First principles

This post is a continuation of the previous one in which I tried to reason the cause of my inability to coax better mileage out of the LR3. I was able to show through an analysis of manifold pressure, engine frequency (r.p.m.) and the chemical mixture requirements for combustion that the vehicle was burning fuel at a rate that equated to 13.3 m.p.g. at 55 m.p.h. on level ground. While this is in the ballpark, it's certainly not close to the base, so I tried reasoning from first principles, as the mathematicians say.



I started with the assumption that the fuel/air mixture in the manifold (and the cylinder during the intake stroke) is an ideal gas.

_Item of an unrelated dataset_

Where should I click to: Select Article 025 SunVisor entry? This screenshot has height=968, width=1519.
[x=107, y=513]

I carried through an analysis on that basis (from the details of which I'll spare my patient readers) utilizing the absolute pressure and the manifold air temperature as reported by the Scan Gauge II I have attached to my engine.

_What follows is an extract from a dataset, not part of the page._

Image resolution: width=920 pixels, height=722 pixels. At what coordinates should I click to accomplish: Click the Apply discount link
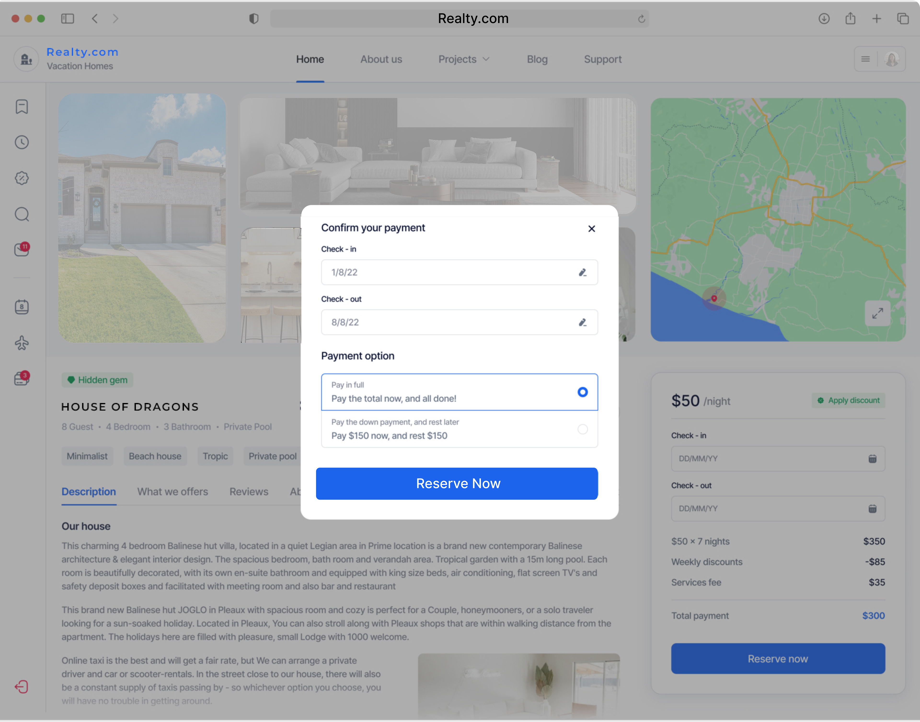click(849, 400)
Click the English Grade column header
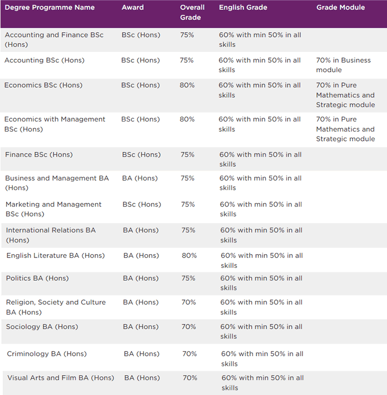 [243, 8]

I ran my analysis using the approximation that gasoline is normal heptane and that air is 22% O2 and 78% N2. From there, I proceeded to calculate from the ideal gas law. As Scotty used to say on Star Trek, "you canna change the laws of physics." I didn't expect to determine a fuel consumption number that matched the indicated m.p.g. from the Scan Gauge II to the nearest 0.1 m.p.g., but I did hope for something within, say, 10%.



Nope. The calculated result was worse than my previous calculation, coming in at 11.06 m.p.g. So what gives?? I have begun reading a treatise entitled "The Internal-Combustion Engine, Theory and Practice" by Taylor, since it's obvious that my level of understanding of the physics of internal combustion engines is inadequate to the problem at hand. It's a two volume tome, and exhaustive in scope and detail. When I learn enough to see where I've gone astray with my analyses, hopefully I'll also understand the mysteries of the LR3 vs. Grand Cherokee Limited engine comparison.